## ASSIGNMENT
Transcribe the data below verbatim from the line with "This screenshot has height=1372, width=886." to the line with "Open the Home". Include both of those lines.

## DATA TO USE
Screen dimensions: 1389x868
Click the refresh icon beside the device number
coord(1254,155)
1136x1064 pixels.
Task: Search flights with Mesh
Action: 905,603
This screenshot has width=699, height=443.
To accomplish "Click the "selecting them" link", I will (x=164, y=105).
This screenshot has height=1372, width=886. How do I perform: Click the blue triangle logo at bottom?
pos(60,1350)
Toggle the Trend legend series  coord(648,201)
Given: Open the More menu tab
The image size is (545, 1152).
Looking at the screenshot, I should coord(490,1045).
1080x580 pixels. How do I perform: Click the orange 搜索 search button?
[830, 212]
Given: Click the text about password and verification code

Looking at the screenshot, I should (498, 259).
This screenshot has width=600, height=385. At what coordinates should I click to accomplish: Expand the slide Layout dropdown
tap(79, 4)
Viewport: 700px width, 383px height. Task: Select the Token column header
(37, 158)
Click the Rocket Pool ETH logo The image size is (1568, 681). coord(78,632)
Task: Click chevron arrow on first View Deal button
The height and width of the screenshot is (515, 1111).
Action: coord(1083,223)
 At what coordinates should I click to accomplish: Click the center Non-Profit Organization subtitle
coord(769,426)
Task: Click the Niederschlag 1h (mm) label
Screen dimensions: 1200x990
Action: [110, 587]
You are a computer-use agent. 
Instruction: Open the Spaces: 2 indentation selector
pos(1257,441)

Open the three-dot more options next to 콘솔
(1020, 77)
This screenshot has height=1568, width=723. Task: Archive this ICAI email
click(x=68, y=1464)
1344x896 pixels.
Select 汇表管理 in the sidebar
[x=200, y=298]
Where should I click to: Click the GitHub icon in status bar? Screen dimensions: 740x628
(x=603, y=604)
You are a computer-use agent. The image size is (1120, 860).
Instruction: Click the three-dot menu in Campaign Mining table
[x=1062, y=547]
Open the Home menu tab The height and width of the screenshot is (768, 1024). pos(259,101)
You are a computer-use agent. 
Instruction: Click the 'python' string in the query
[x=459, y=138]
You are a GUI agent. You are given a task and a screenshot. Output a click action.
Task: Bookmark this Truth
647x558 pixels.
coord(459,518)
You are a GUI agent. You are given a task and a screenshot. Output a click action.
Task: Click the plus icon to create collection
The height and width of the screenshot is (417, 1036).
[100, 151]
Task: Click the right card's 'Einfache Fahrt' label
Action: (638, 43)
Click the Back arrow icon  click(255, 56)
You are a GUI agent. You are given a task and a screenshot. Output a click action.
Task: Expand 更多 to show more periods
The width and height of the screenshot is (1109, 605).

## FINISHED EXERCISE
This screenshot has height=1372, width=886. How do I perform: Click the blue triangle logo at bottom?
pos(60,1350)
Toggle the Trend legend series  coord(648,201)
Given: Open the More menu tab
The image size is (545, 1152).
Looking at the screenshot, I should coord(490,1045).
1080x580 pixels. How do I perform: Click the orange 搜索 search button?
[830, 212]
Given: Click the text about password and verification code

Looking at the screenshot, I should (498, 259).
This screenshot has width=600, height=385. At what coordinates should I click to accomplish: Expand the slide Layout dropdown
tap(79, 4)
Viewport: 700px width, 383px height. Task: Select the Token column header
(37, 158)
Click the Rocket Pool ETH logo The image size is (1568, 681). coord(78,632)
Task: Click chevron arrow on first View Deal button
The height and width of the screenshot is (515, 1111).
Action: coord(1083,223)
 At what coordinates should I click to accomplish: Click the center Non-Profit Organization subtitle
coord(769,426)
Task: Click the Niederschlag 1h (mm) label
Screen dimensions: 1200x990
Action: [110, 587]
You are a computer-use agent. 
Instruction: Open the Spaces: 2 indentation selector
pos(1257,441)

Open the three-dot more options next to 콘솔
(1020, 77)
This screenshot has height=1568, width=723. Task: Archive this ICAI email
click(x=68, y=1464)
1344x896 pixels.
Select 汇表管理 in the sidebar
[x=200, y=298]
Where should I click to: Click the GitHub icon in status bar? Screen dimensions: 740x628
(x=603, y=604)
You are a computer-use agent. The image size is (1120, 860).
Instruction: Click the three-dot menu in Campaign Mining table
[x=1062, y=547]
Open the Home menu tab The height and width of the screenshot is (768, 1024). pos(259,101)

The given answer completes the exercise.